== Available records ==
Segment Open

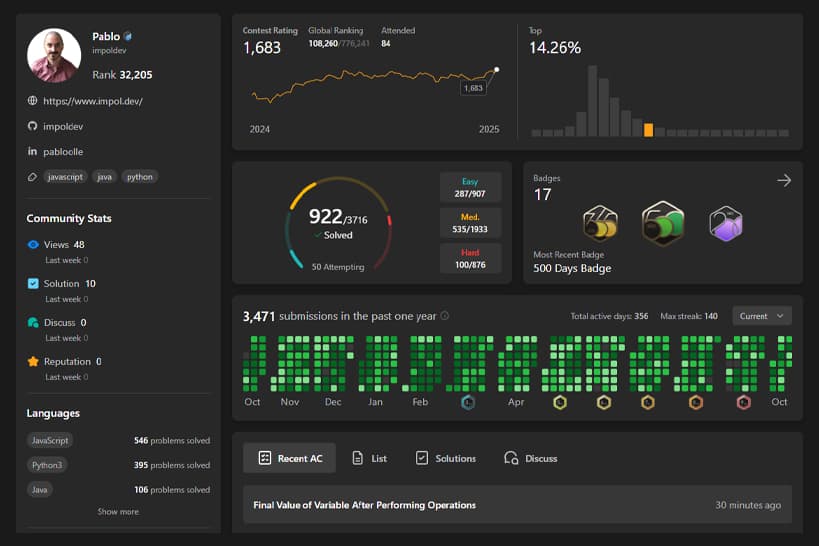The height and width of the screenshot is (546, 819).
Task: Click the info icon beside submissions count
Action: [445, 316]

Segment Closed
Segment Open

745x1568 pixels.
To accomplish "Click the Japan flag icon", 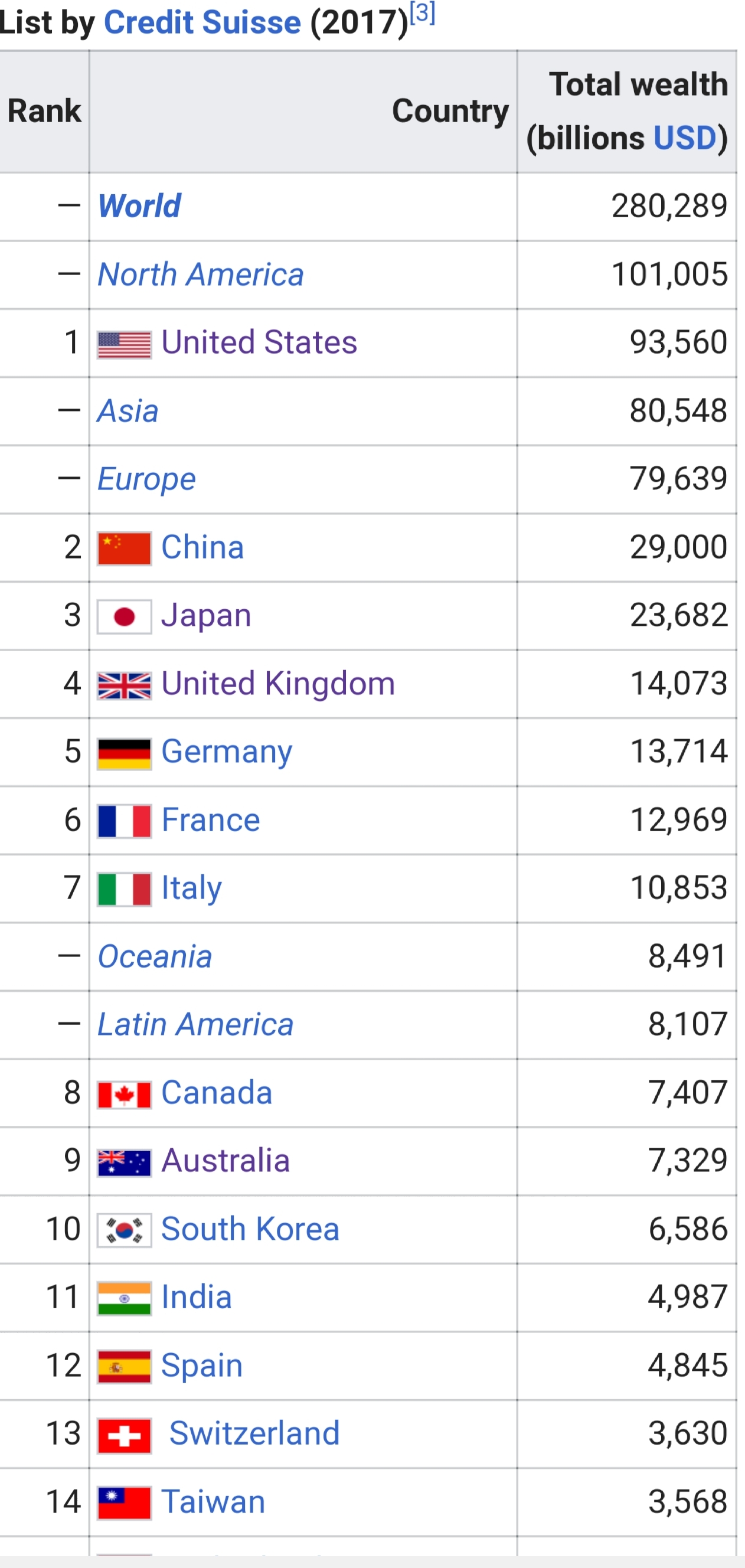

Segment Closed
Segment Open

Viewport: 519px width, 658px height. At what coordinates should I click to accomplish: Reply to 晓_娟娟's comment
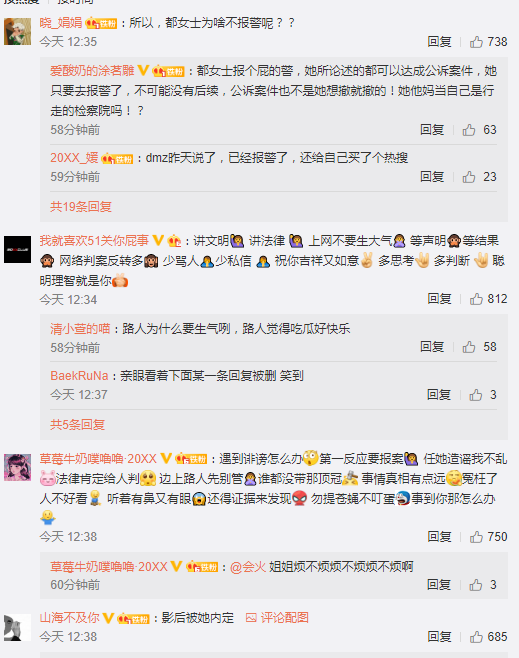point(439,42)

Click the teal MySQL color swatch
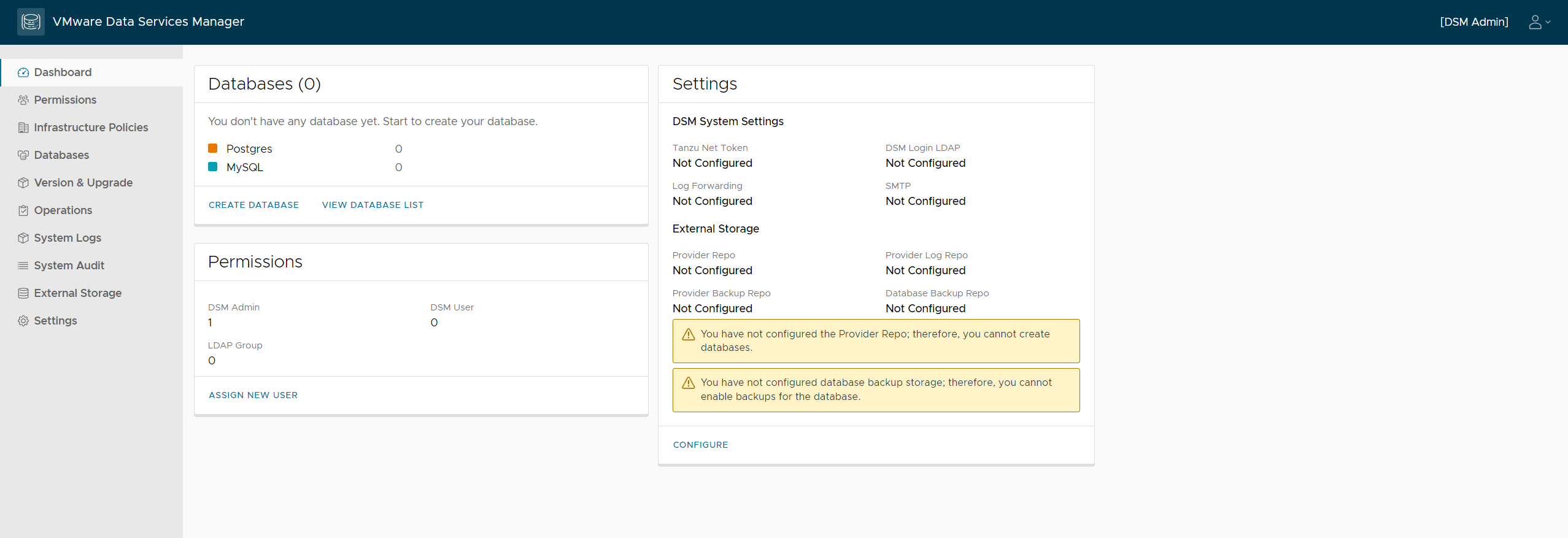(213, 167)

Segment Closed

== What you should do ==
Look above for the line holding "745x1568 pixels." and output everything from it down to the line holding "the Japan flag", both ends included, exactly and without images.

== Answer to the exercise ==
745x1568 pixels.
To accomplish "Click the Japan flag icon", 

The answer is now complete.